Der Vertreter des schwedischen Bahnunternehmens Snälltåget (betreibt den Nachtzug Berlin – Malmö; hat Nachtzüge von der DB übernommen), Sebastian Schmickler, unterstrich am Beispiel des seit 2012 fahrenden „Berlin-Night-Express“ zwischen Malmö und Berlin, dass die Fahrgäste den Nachtzug direkt mit dem Flug vergleichen und durchaus auch preissensibel seien. Entsprechend brauche es konkurrenzfähige Fahrtzeiten, aber auch einen annehmbaren Komfort in den Nachtzügen. Inzwischen sei es erfolgskritisch, dass Nachtzugangebote schnell und unkompliziert online buchbar seien. Anders als der Vertreter der ÖBB, der eine sinkende Nachfrage nach Liegewagen (mehrere Personen in einem Abteil) ausmachte, sah Schmickler durchaus eine ausreichende Nachfrage hierfür.
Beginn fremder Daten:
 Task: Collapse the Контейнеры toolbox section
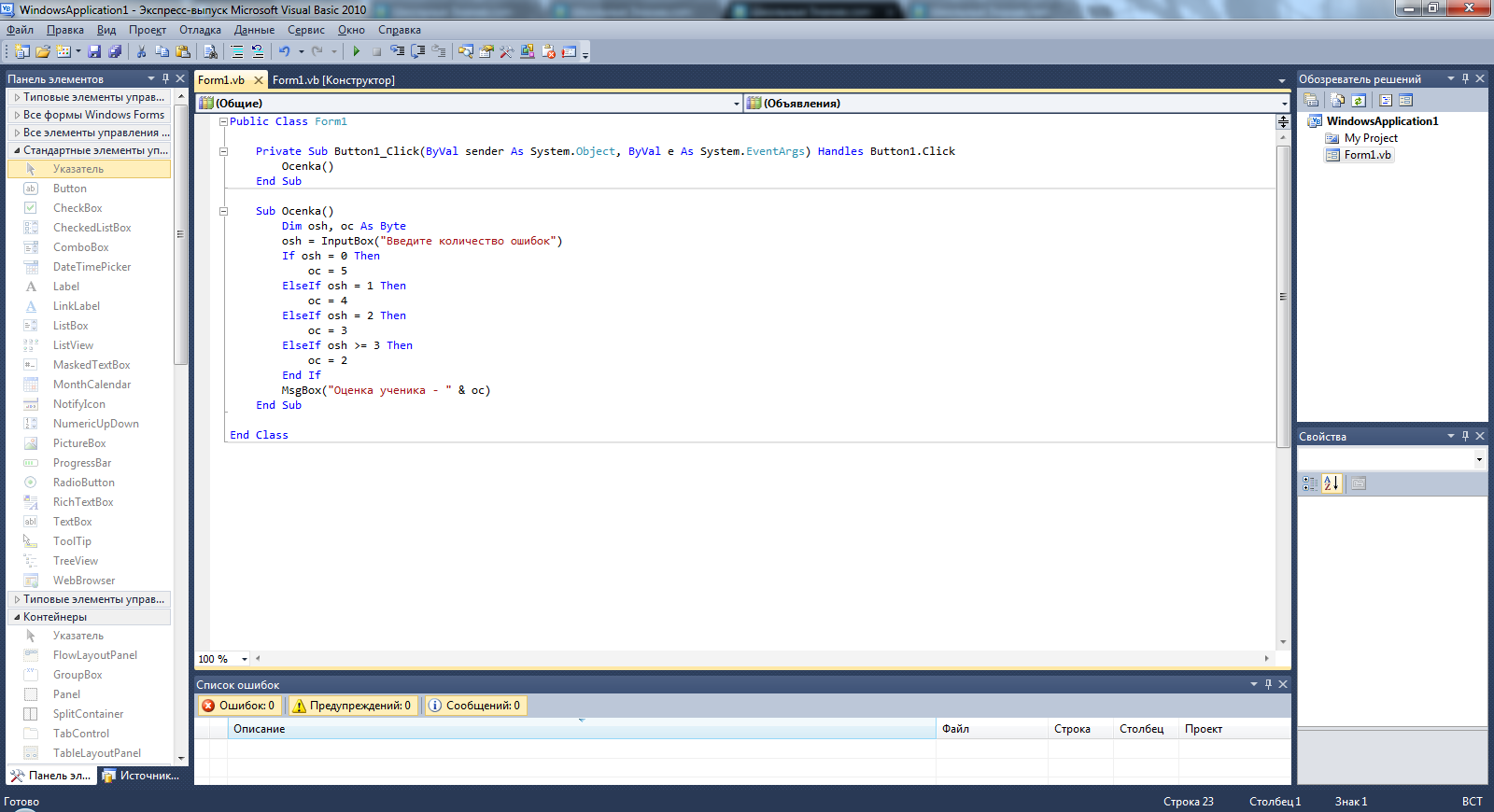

Martin Kopetschke von der Bahnagentur Schöneberg forderte eine bessere Buchbarkeit von Bahn- und Nachtzugangeboten durch Europa. In der Zeit der Digitalisierung könne es nicht sein, dass längere Bahnreisen auf mehrere Tickets aufgeteilt werden, während noch um die Jahrtausendwende durchgehende Bahnreisen zwischen Berlin und Istanbul auf einem Ticket buchbar waren. Hierfür müssten endlich die Buchungssysteme der europäischen Bahnunternehmen einheitlichen Standards entsprechen, um lange Bahnreisen durch ganz Europa zu ermöglichen. Er kritisierte die gesunkene Provision, die den Bahnagenturen seitens der Deutschen Bahn gewährt werden.
Die europapolitische Sprecherin der Bundestagsfraktion, Franziska Brantner, schloss mit einem emotionalen Appell für den Nachtzug und dafür, dass die deutsche Politik preisliche wie regulatorische Anreize setzt, um Nachtzugangebote europaweit wieder Auftrieb zu verleihen. Die Bürgerinnen und Bürger hätten mit Petitionen wie für den Nachtzug zwischen Berlin, Brüssel und Paris die Möglichkeit, den Druck auf bessere Angebote über Nacht zu erhöhen.